Marching for climate justice on human rights day

10 December 2014

Today, on International Human Rights Day, Friends of the Earth joined thousands of people on the streets of Lima, Peru, where the United Nations climate talks are taking place, to highlight the injustice which links climate change and human rights.

In the biggest march in the country for many years, an estimated 15,000 people demonstrated jointly with human rights and environment defenders in the 'world march in defence of mother earth'.

Friends of the Earth is highly concerned that the countries and people who have contributed the least to greenhouse gas emissions will be the worst affected by the climate crisis. Yet governments are failing to make the progress urgently needed, or commit to do their fair share of action in a just, adequate agreement to combat climate change.

With only two scheduled days of negotiations left, there has been no measurable movement on emissions reductions targets or finance for climate adaptation and mitigation of the scale the urgent situations requires.

"The inaction of Europe and other rich countries responsible for climate change is outrageous. The European Union has come here to Lima claiming to have set very ambitious emission reduction, renewable energy and energy efficiency targets, but in reality they are far from what science and equity tell us is needed. Europe and other industrialised countries are at the root of climate injustice," said Susann Scherbarth, climate and energy campaigner for Friends of the Earth Europe.

"Historically responsible countries must be held accountable for the denial of the human rights of millions affected in vulnerable countries," said Ricardo Navarro, director of Friends of the Earth El Salvador.

"There is enough basis to assert that emission reduction and compensatory financing constitute human rights obligations, and that lack of remedial action by responsible countries would amount to a violation of human rights," he added.

Youth activists in Brussels also marked International Human Rights Day. With banners reading 'Climate change is a human rights issue' and 'Stop the Killings' they joined an action in solidarity with human rights defenders who are persecuted across the world. Sixty young people from 18 countries have come together in Brussels to follow the UN climate talks at Young Friends of the Earth Europe's 'Lima in Brussels' event.

Human rights activists who have been honoured today include Reuben Herrera from Guatemala – an activist supporting indigenous protests against huge energy and mining projects in Huehuetenago, a delegation of syndicalists fighting for workers' rights in the Philippines, and Huber Ballesteros from Colombia – a union leader who was one of hundreds imprisoned after a general strike in 2013.

"Human rights and environment defenders are heroes and should be honoured. As long as our governments fail to make meaningful commitments on climate change, these people – and more like them – will continue to take action to protect the future. Solutions to the climate crisis exist – we need a community-powered energy revolution and our governments have no excuses for blocking that," added Susann Scherbarth.
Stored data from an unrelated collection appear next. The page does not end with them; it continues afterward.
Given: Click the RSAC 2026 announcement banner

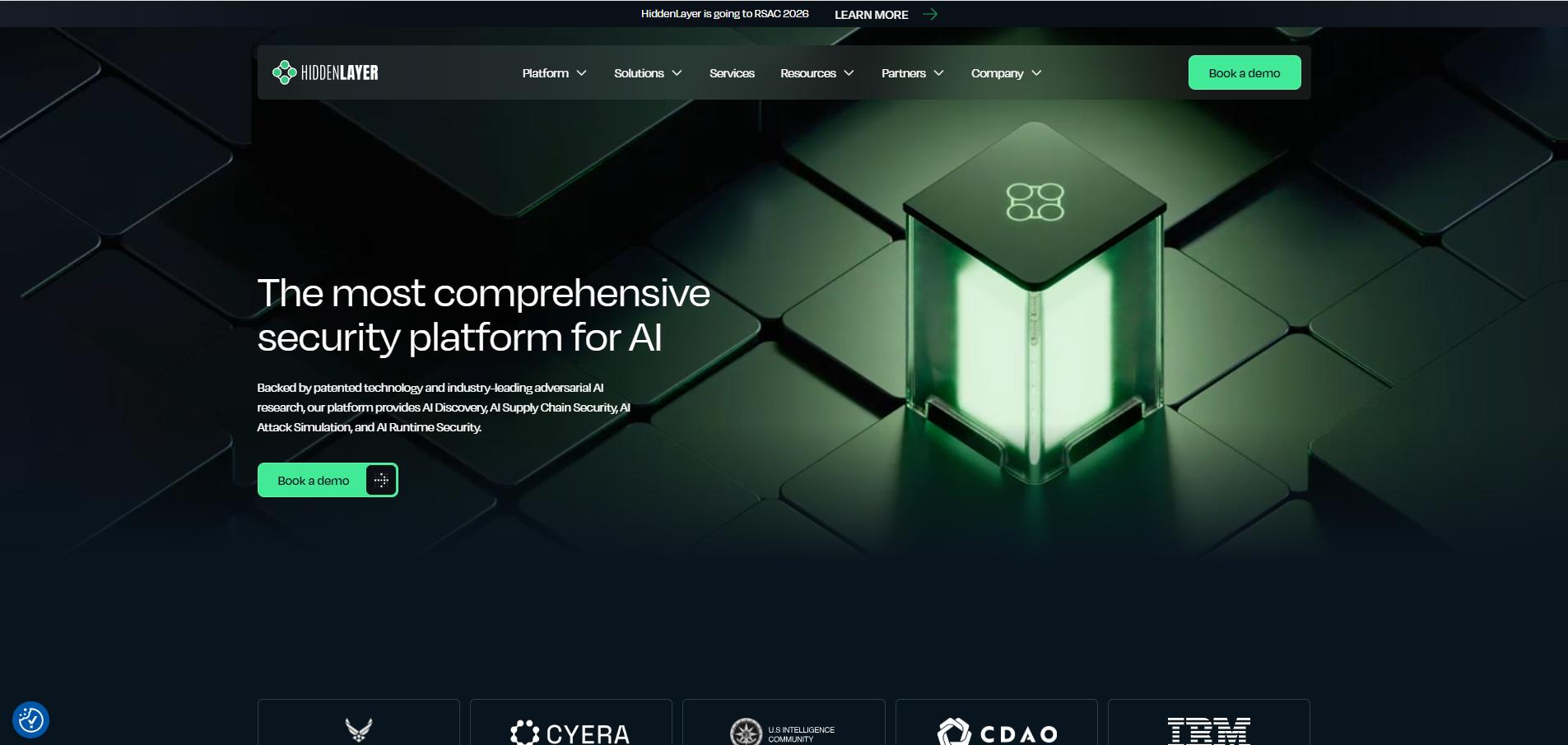Looking at the screenshot, I should pos(724,13).
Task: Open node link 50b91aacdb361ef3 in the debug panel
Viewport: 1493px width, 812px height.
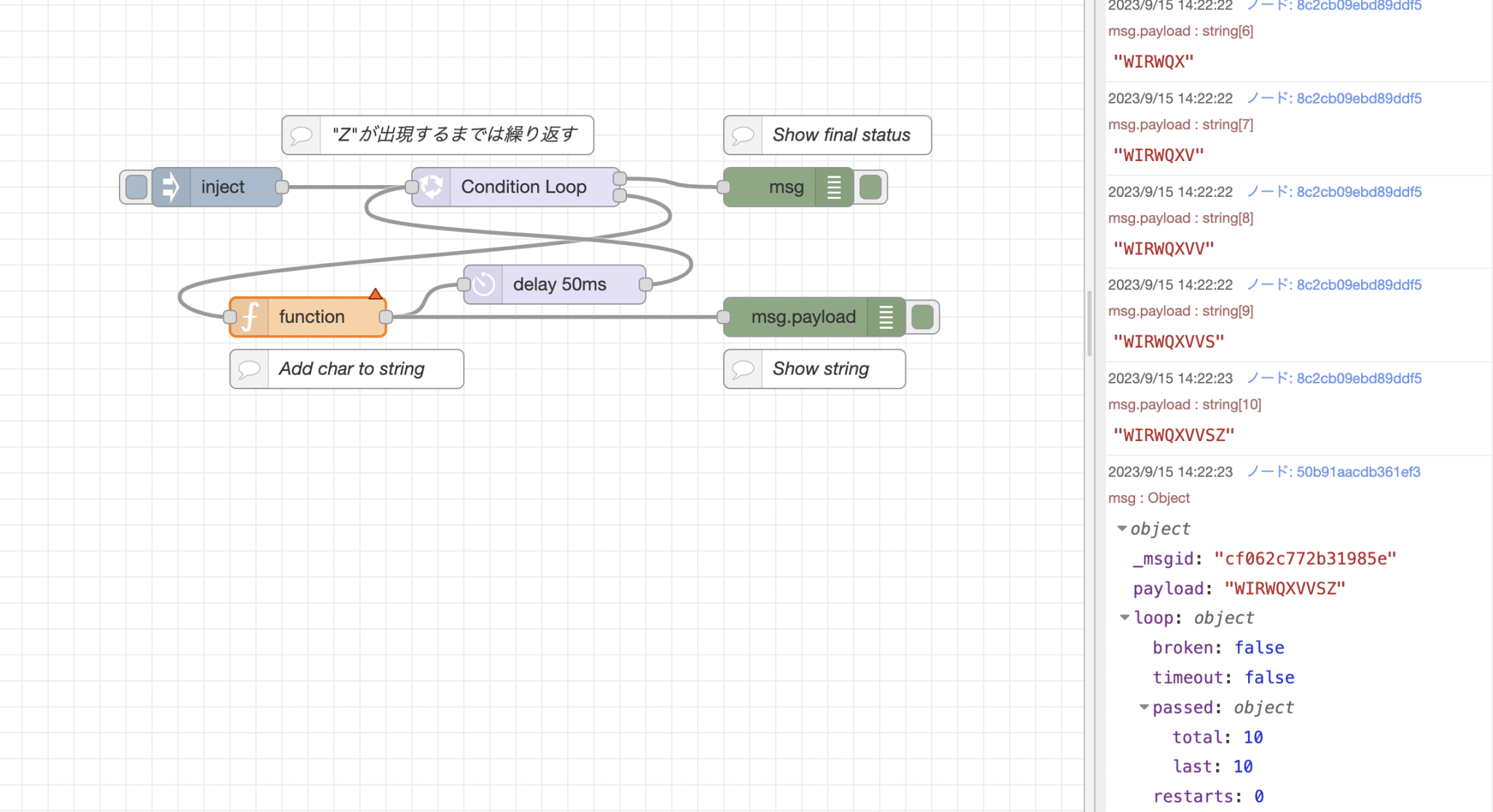Action: [1357, 472]
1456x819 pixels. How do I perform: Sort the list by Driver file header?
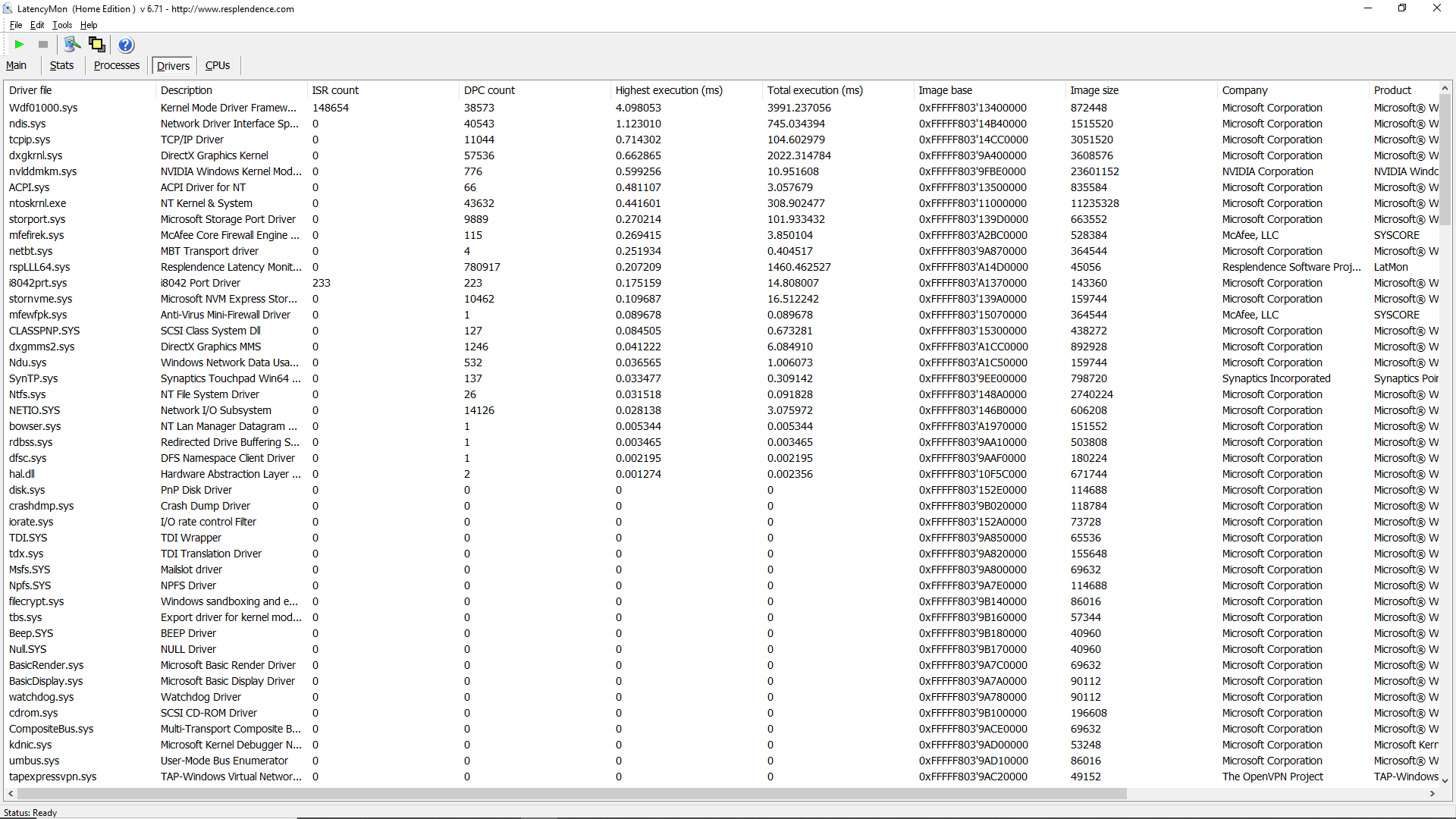coord(30,90)
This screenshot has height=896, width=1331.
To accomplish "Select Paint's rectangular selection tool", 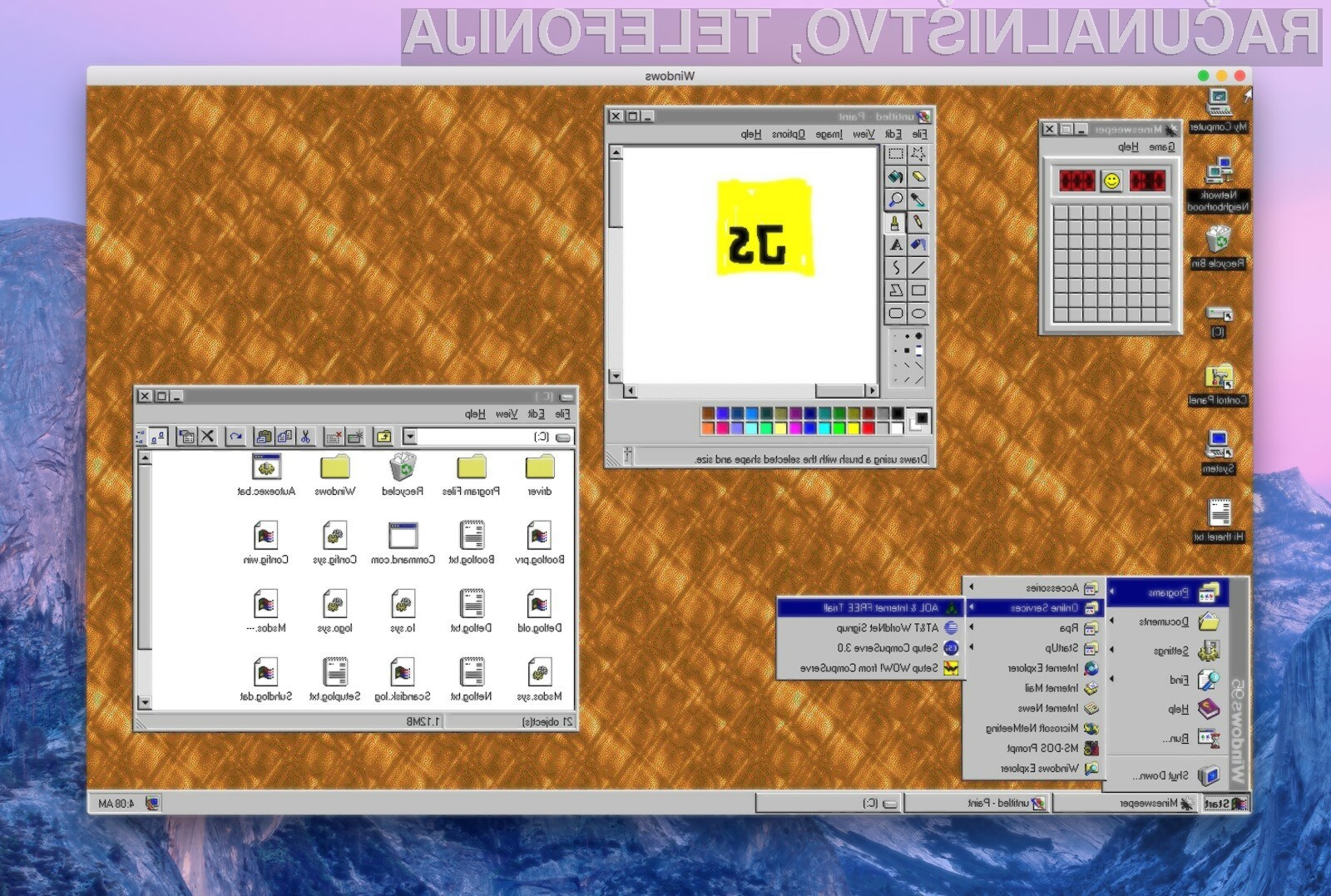I will [x=894, y=154].
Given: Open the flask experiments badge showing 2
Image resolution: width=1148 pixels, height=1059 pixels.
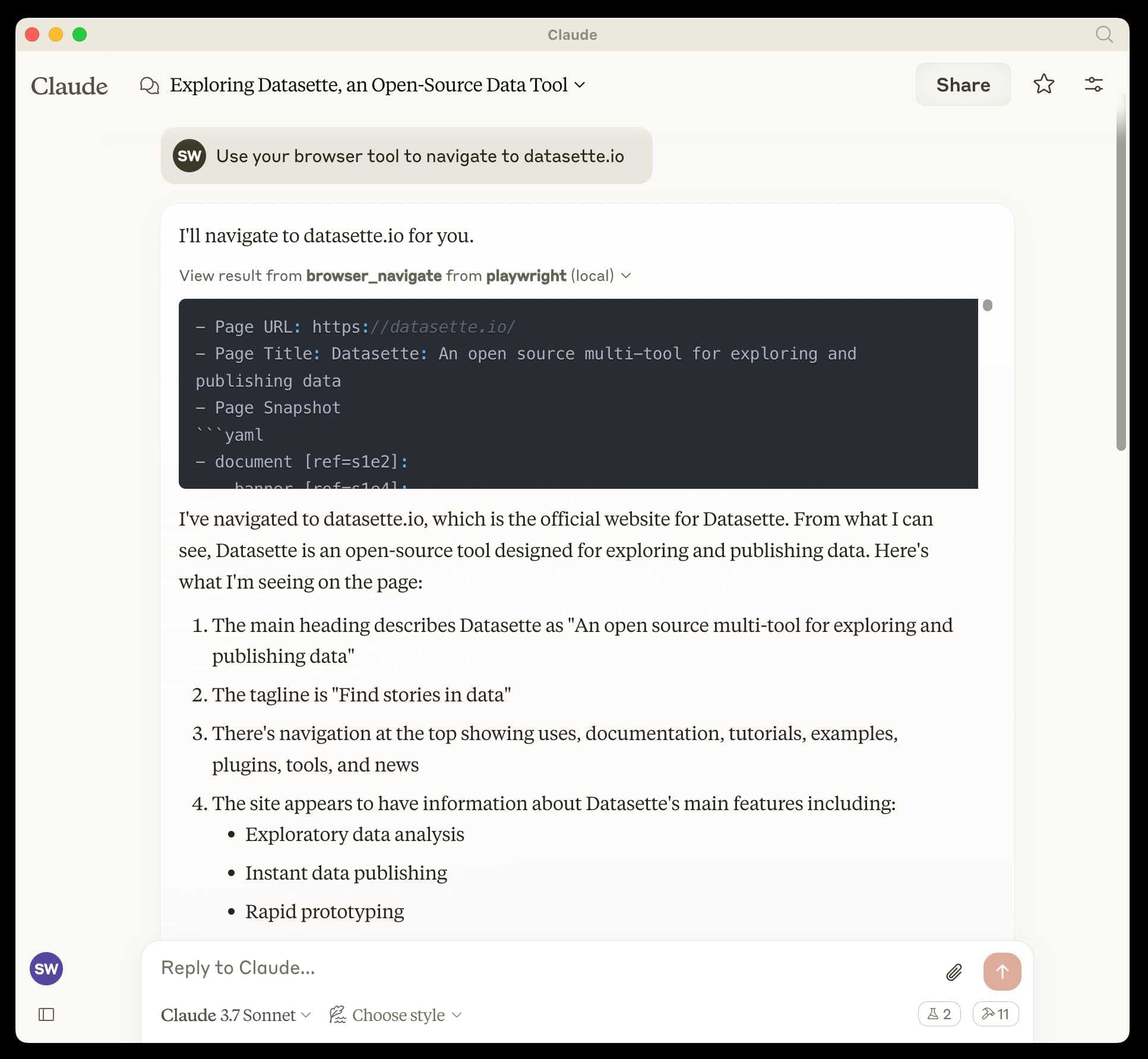Looking at the screenshot, I should [939, 1014].
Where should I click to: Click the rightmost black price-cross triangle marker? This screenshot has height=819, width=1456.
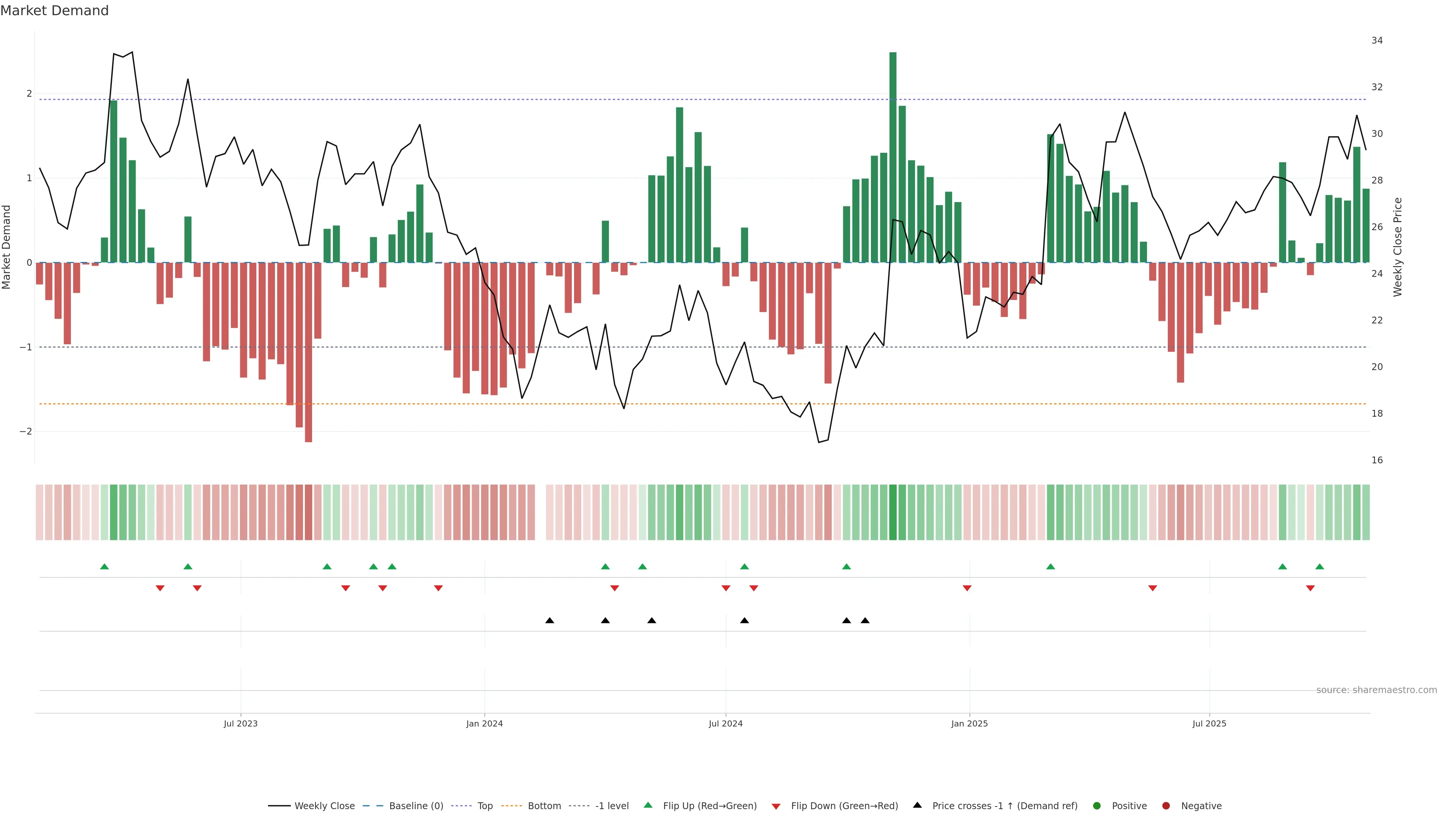coord(865,621)
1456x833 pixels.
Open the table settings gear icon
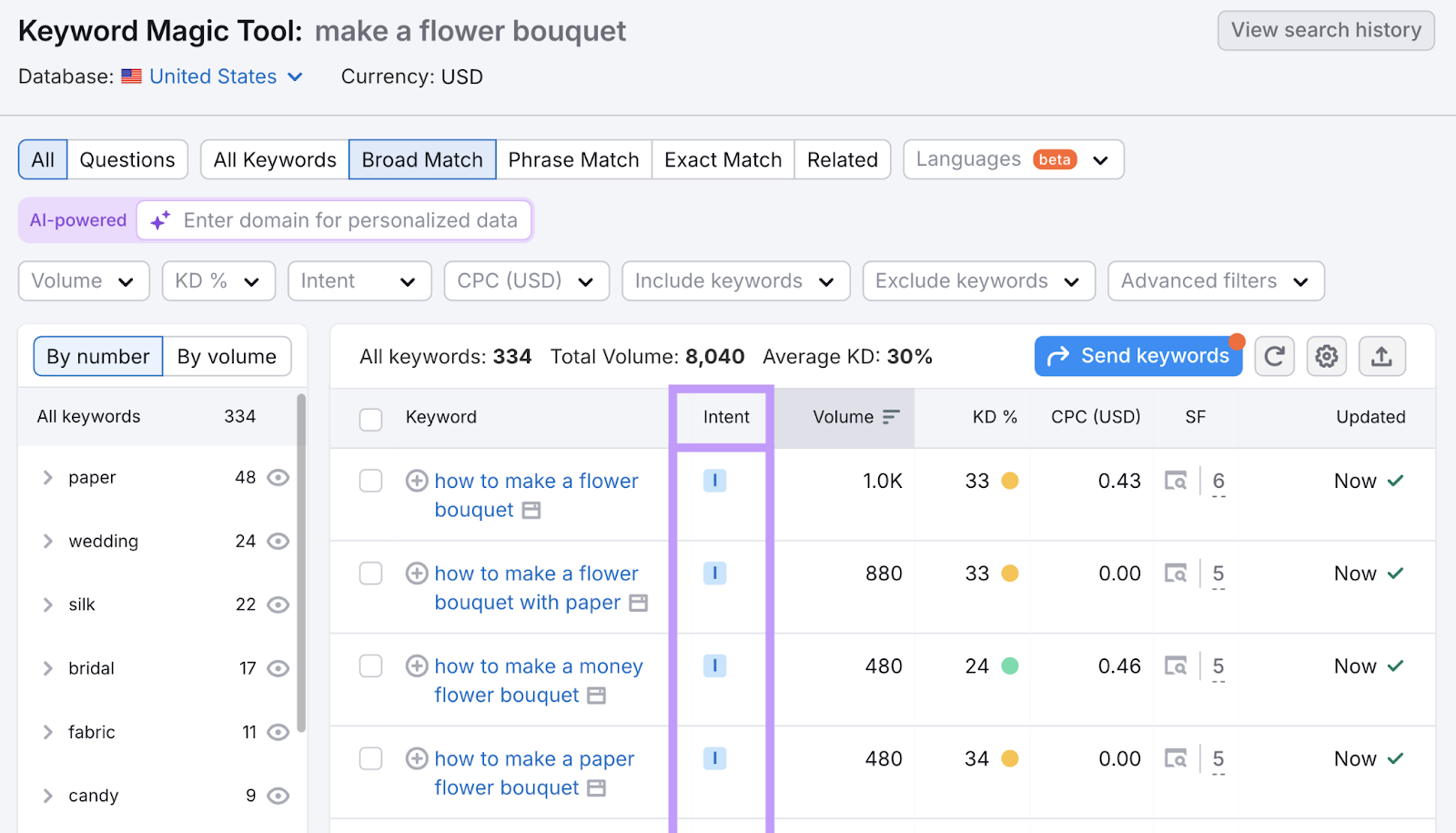[1326, 356]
Climate change is having a disproportionately harsh impact on the least developed countries and particularly on marginalised communities, which do not have the ability to adapt to climate change. The areas worst affected by climate change are sub-Saharan Africa, the Pacific, and South Asia.

Extreme weather, droughts and flooding are expected to lead to even more loss of life, food and water shortages, destroyed or damaged livelihoods, poverty, and displacement.

The impact of climate change is most acutely felt by those whose rights protections are already precarious, including the poor, indigenous people, women and migrants. Climate change is lethal: floods, droughts, extreme weather, loss of biodiversity, desertification, sea-level rise, water scarcity are just some of the consequences of climate change.

The human cost is massive: an estimated 400,000 people already die each year due to hunger and diseases related to climate change, especially in developing countries, and the number of deaths increase as our carbon emissions increase.

There could be about 200 million climate refugees around the world by 2050, including 20 million displaced by rising sea levels, storm surges and cyclones in Bangladesh alone. Bangladesh is particularly vulnerable to climate change.

The United Nations talks in Lima are intended to lay the groundwork for a global agreement on greenhouse gas emission reductions, to be agreed in Paris next December. Friends of the Earth will be fighting until Paris and beyond for real action on climate change that is fair and equitable.